GOAL OF THE EXERCISE — Write all of the entries out again exactly, but not the images.

[Opening LISTED ENTRIES section]

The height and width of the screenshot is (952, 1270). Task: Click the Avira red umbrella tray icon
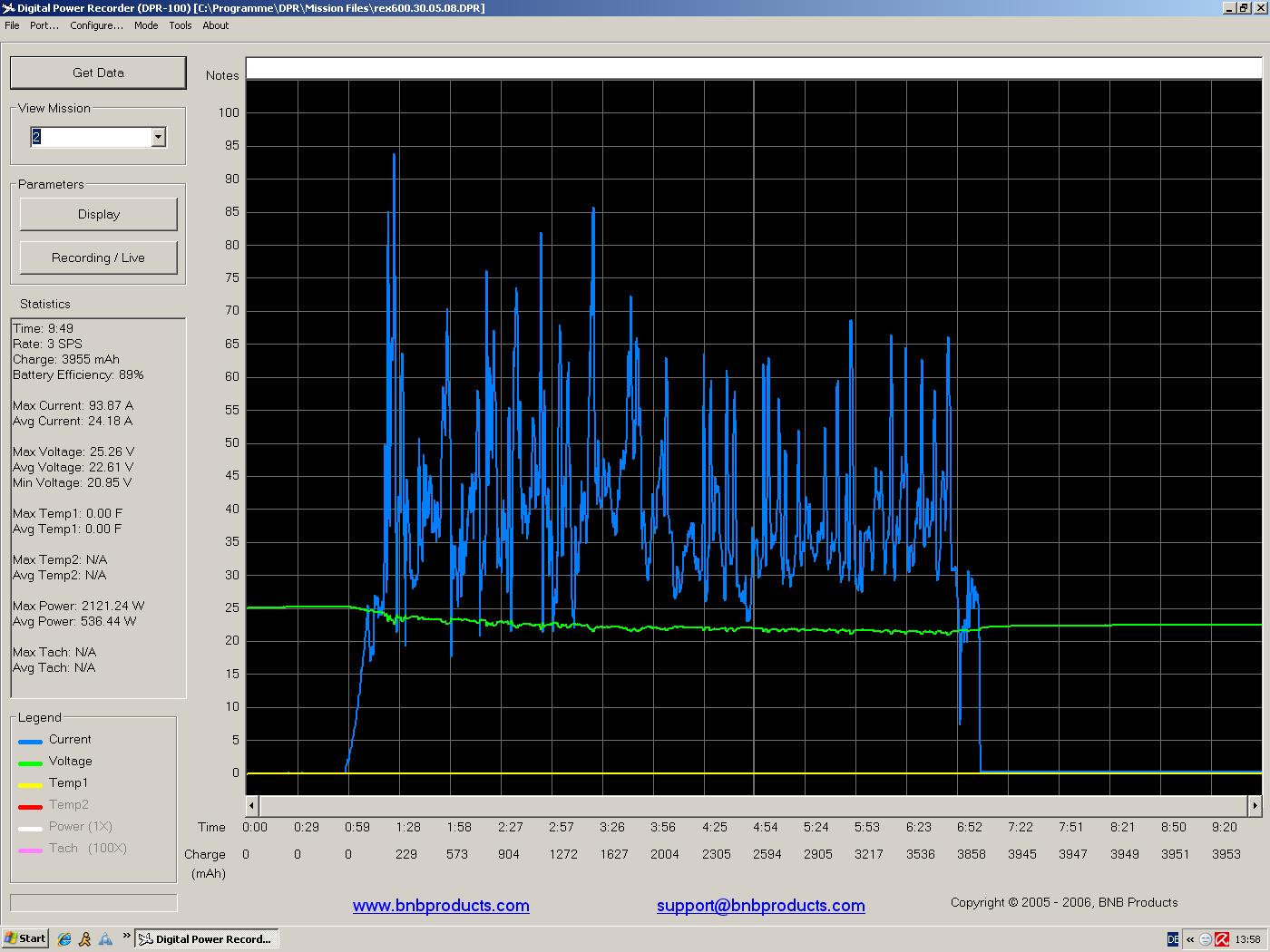[1222, 939]
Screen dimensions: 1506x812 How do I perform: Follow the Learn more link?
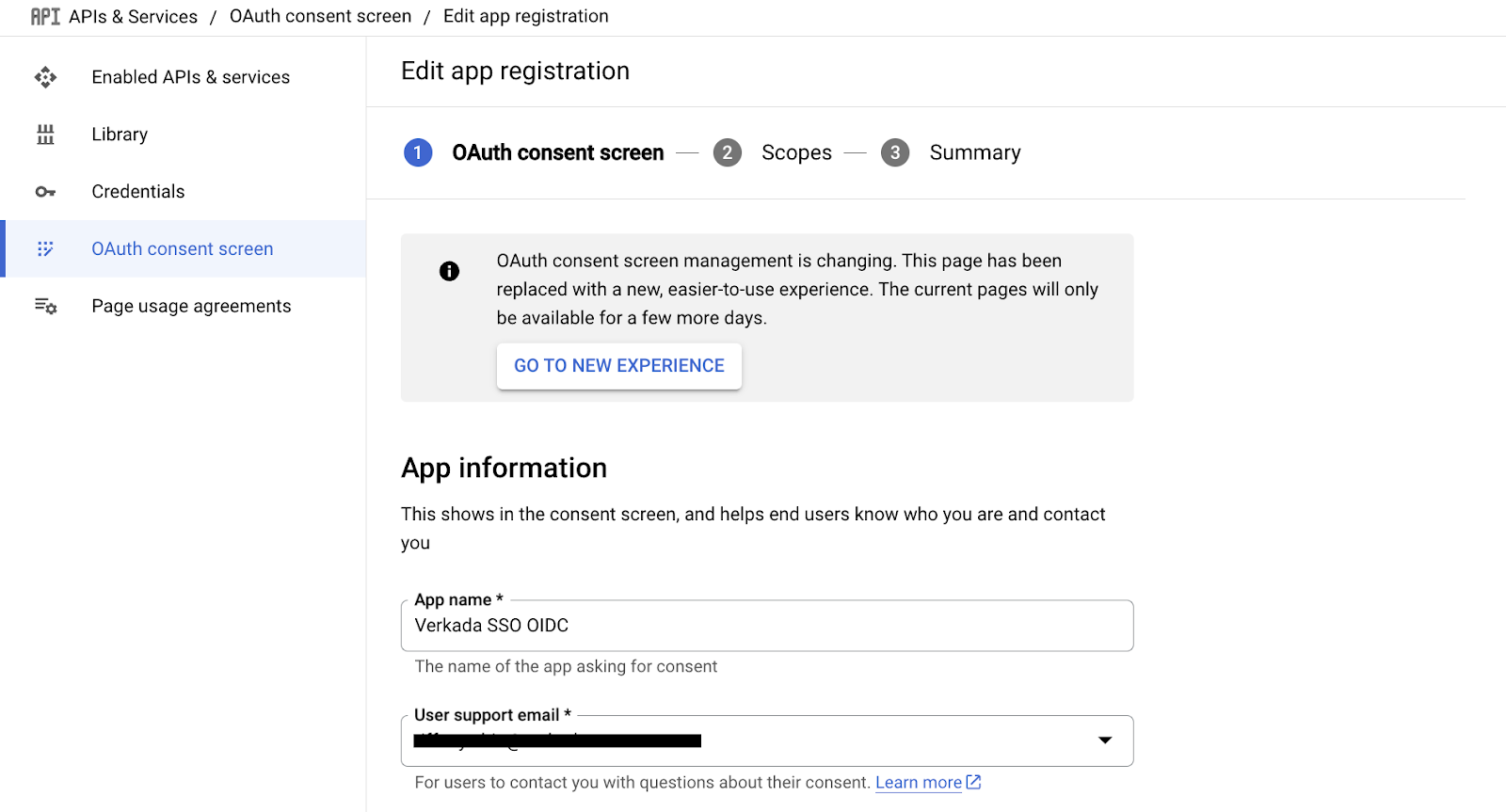918,783
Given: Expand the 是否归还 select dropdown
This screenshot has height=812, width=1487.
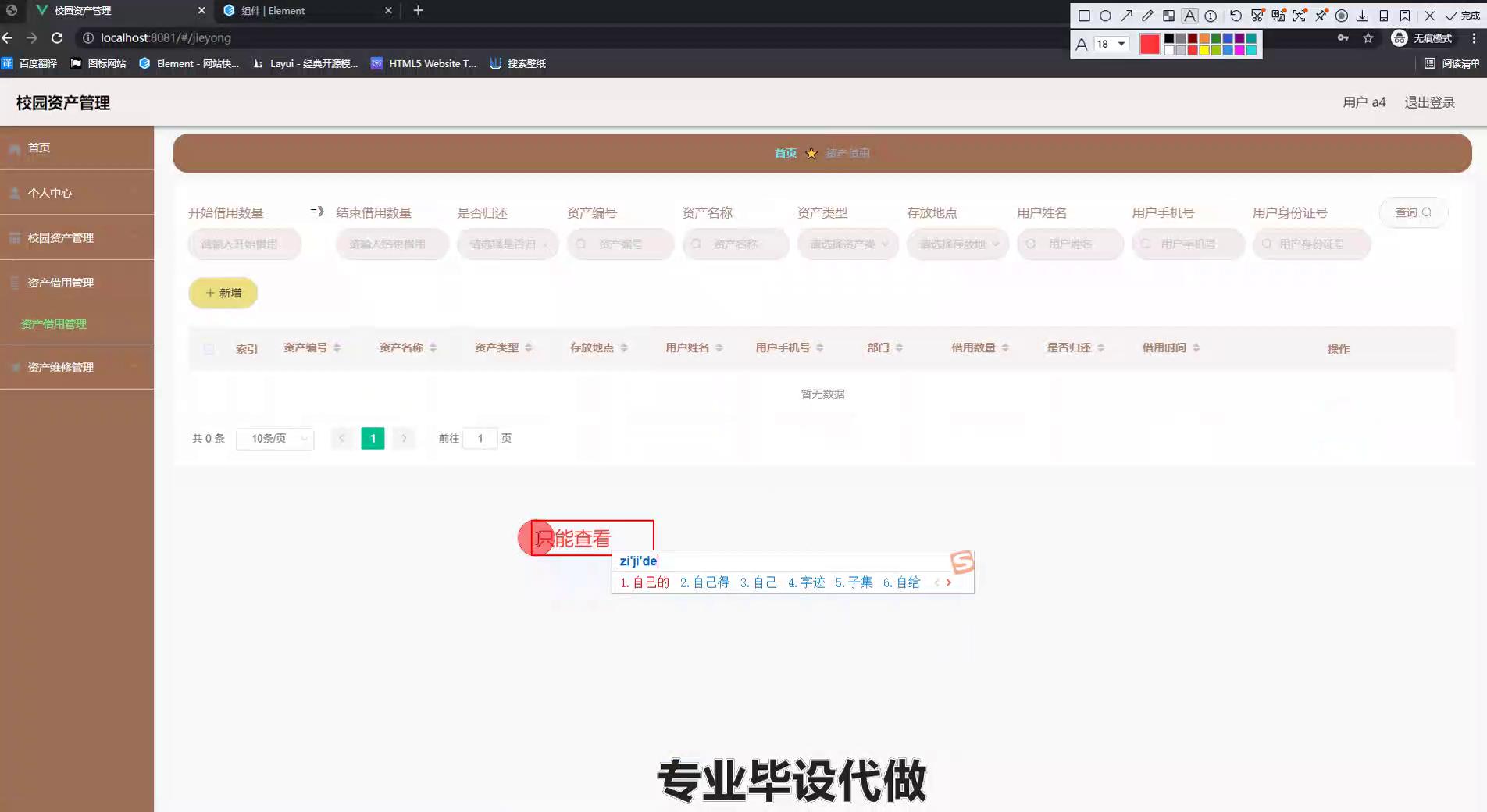Looking at the screenshot, I should (508, 244).
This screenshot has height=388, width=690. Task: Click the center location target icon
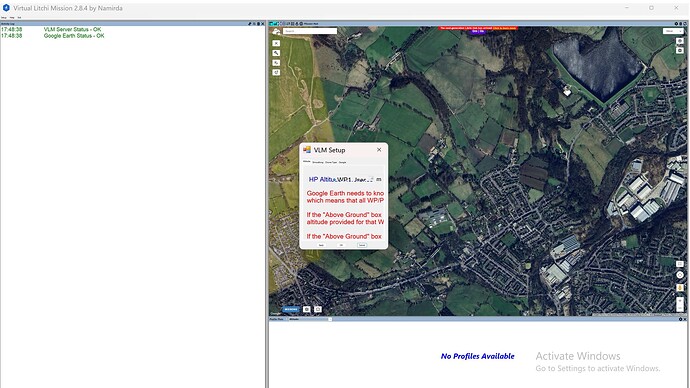pyautogui.click(x=680, y=275)
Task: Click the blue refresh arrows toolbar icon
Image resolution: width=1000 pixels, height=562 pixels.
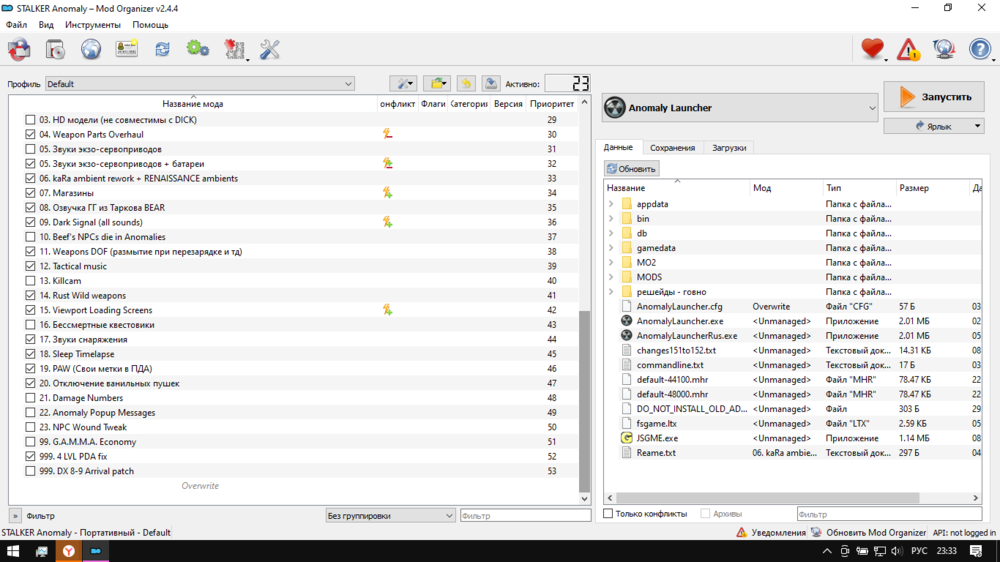Action: pos(162,48)
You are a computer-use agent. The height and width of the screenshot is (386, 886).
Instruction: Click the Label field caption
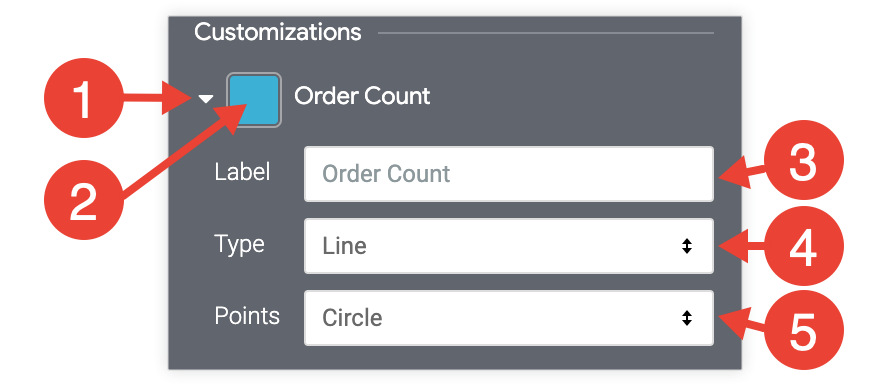point(242,172)
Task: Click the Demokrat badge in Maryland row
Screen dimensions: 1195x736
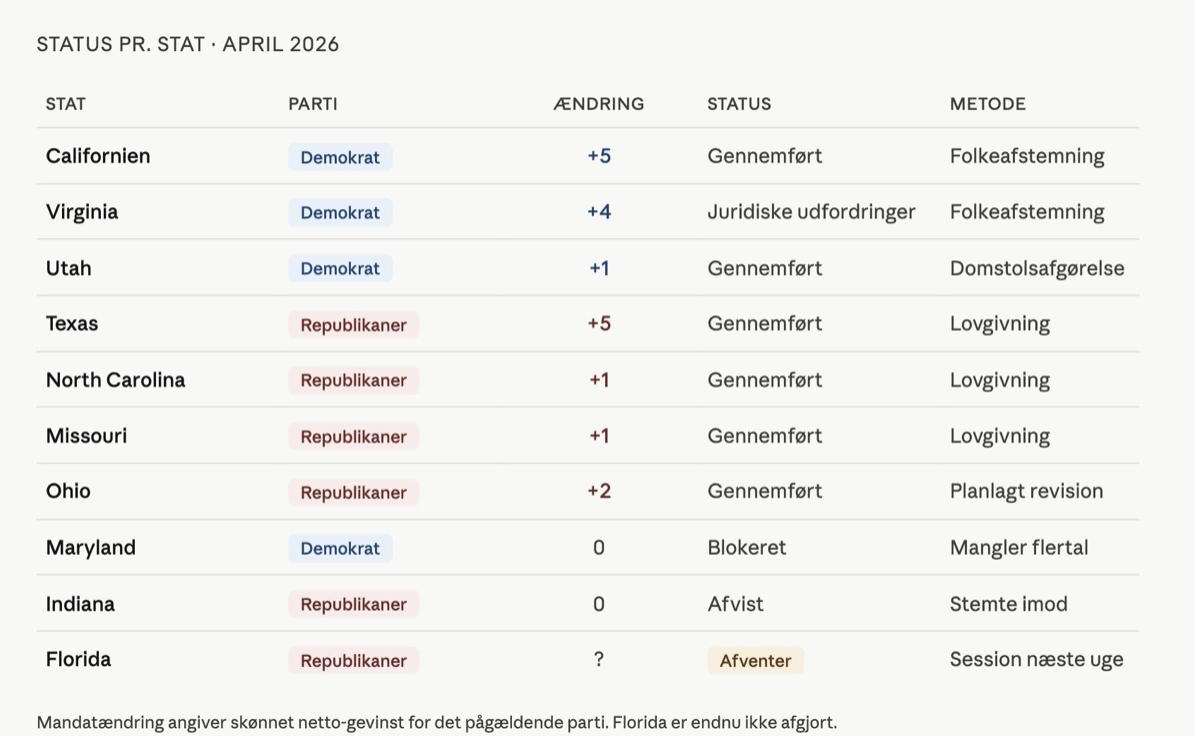Action: coord(340,549)
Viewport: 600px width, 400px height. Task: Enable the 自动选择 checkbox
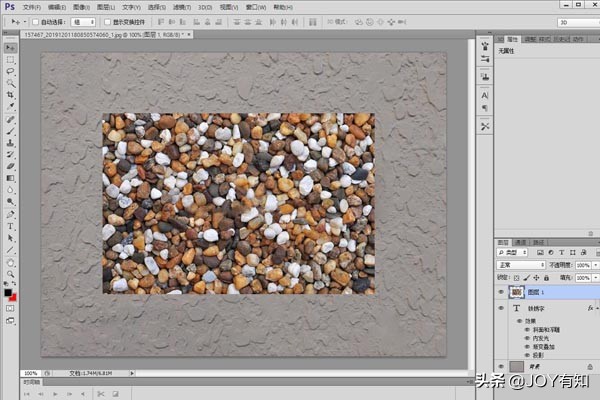[36, 20]
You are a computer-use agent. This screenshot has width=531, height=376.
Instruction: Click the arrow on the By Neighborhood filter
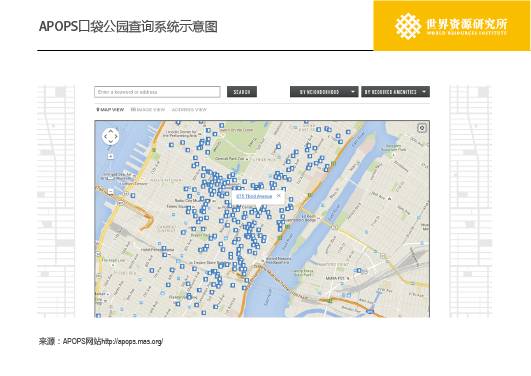pos(353,92)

[Closing LISTED ENTRIES section]

FINISHED EXERCISE —
The height and width of the screenshot is (952, 1270). Task: Click the Avira red umbrella tray icon
[1222, 939]
Screen dimensions: 1506x812 How do I perform: Follow the Learn more link?
918,783
Given: Expand the 是否归还 select dropdown
This screenshot has height=812, width=1487.
Looking at the screenshot, I should (508, 244).
This screenshot has height=388, width=690. Task: Click the center location target icon
pyautogui.click(x=680, y=275)
Task: Click the blue refresh arrows toolbar icon
Image resolution: width=1000 pixels, height=562 pixels.
Action: pos(162,48)
You are a computer-use agent. The height and width of the screenshot is (386, 886).
Instruction: Click the Label field caption
point(242,172)
Task: Click the Demokrat badge in Maryland row
Screen dimensions: 1195x736
Action: coord(340,549)
Viewport: 600px width, 400px height. Task: Enable the 自动选择 checkbox
[36, 20]
You are a computer-use agent. This screenshot has width=531, height=376.
Instruction: Click the arrow on the By Neighborhood filter
pos(353,92)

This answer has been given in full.